Starting at the line containing "What do you see at coordinates (488, 474)" and ending after the line containing "center [488, 474].", write out those entries as a JSON list of strings with one string per line, omitting blank lines and leaving out the pictures.

===== Exercise material

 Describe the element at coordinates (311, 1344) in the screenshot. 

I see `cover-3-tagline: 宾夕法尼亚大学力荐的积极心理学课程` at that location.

==========
===== Exercise material

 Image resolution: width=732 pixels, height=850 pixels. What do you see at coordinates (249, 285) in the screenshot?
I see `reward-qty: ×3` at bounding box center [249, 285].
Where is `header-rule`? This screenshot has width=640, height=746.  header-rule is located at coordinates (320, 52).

==========
===== Exercise material

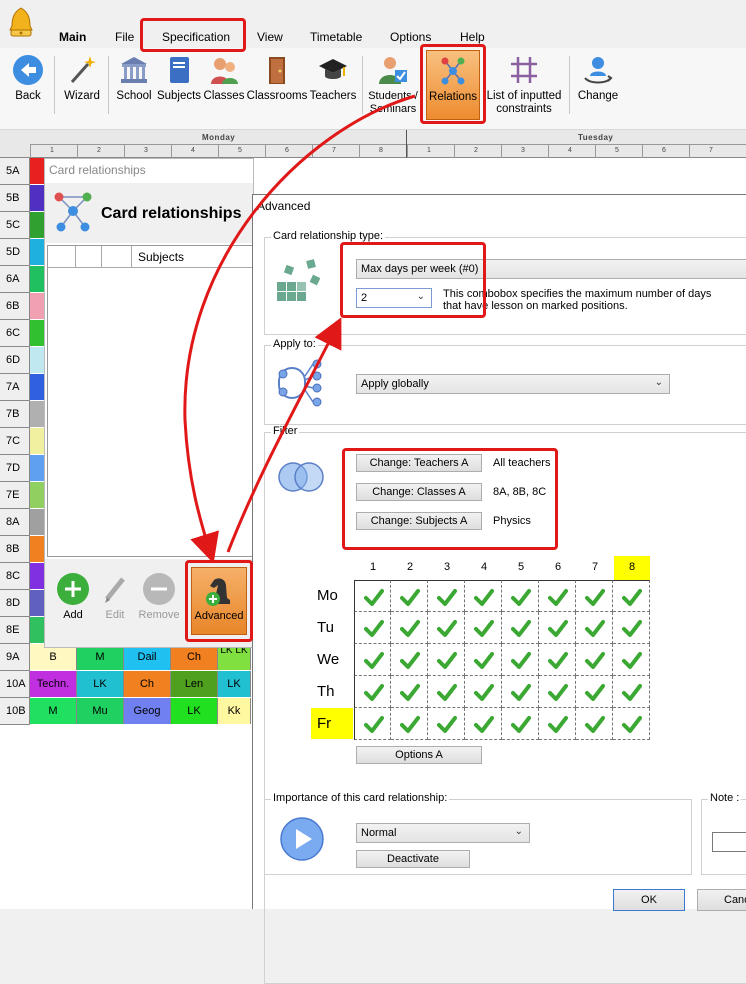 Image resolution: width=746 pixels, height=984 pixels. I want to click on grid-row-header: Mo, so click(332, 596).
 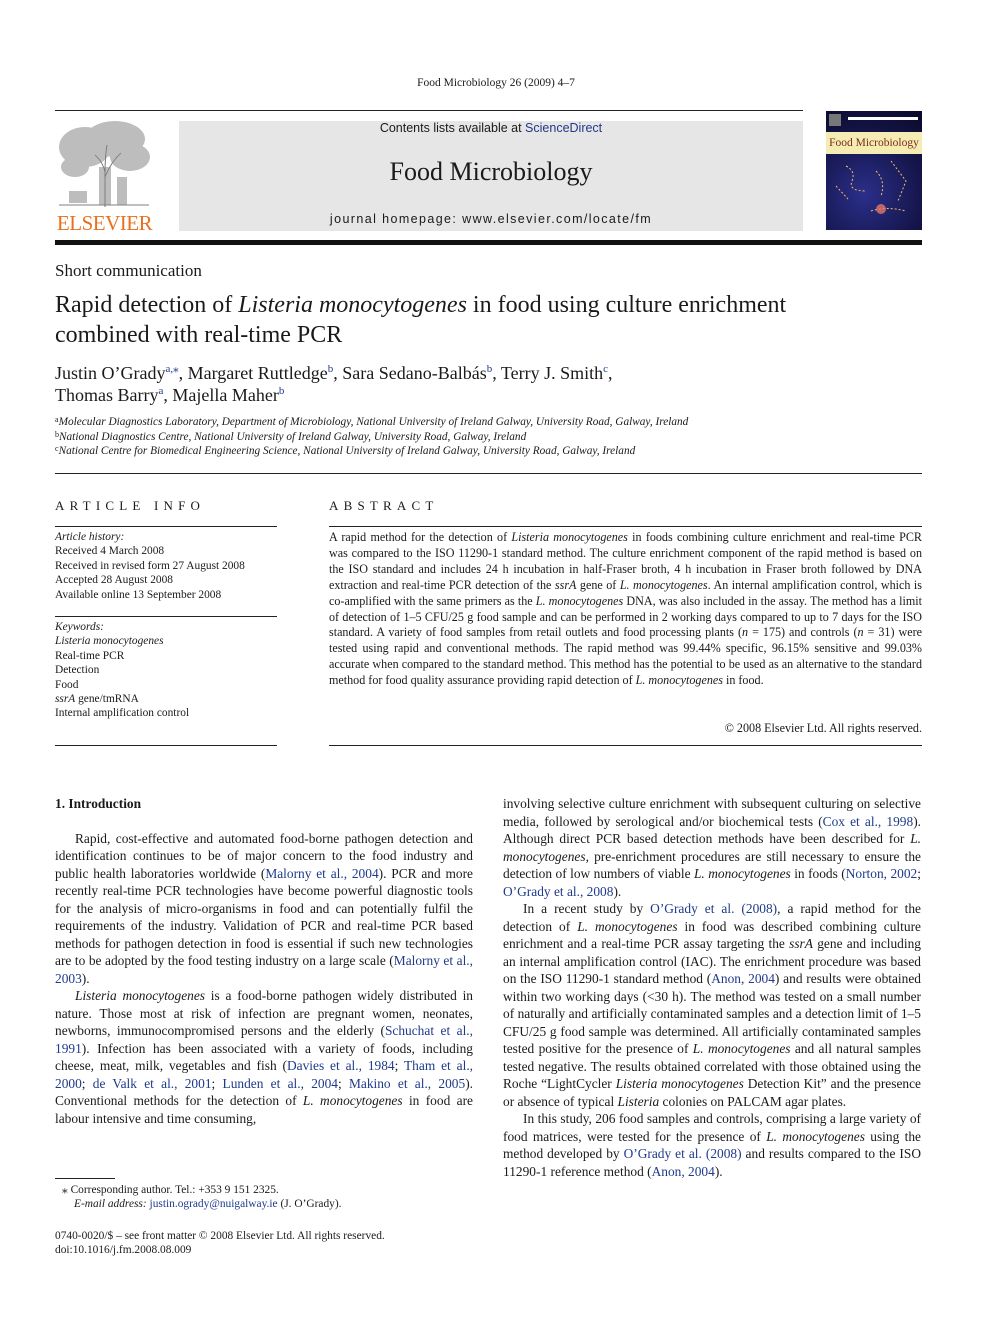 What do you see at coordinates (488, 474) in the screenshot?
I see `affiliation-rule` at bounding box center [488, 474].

==========

* _Reply_
[
  "  What do you see at coordinates (488, 474) in the screenshot?",
  "I see `affiliation-rule` at bounding box center [488, 474]."
]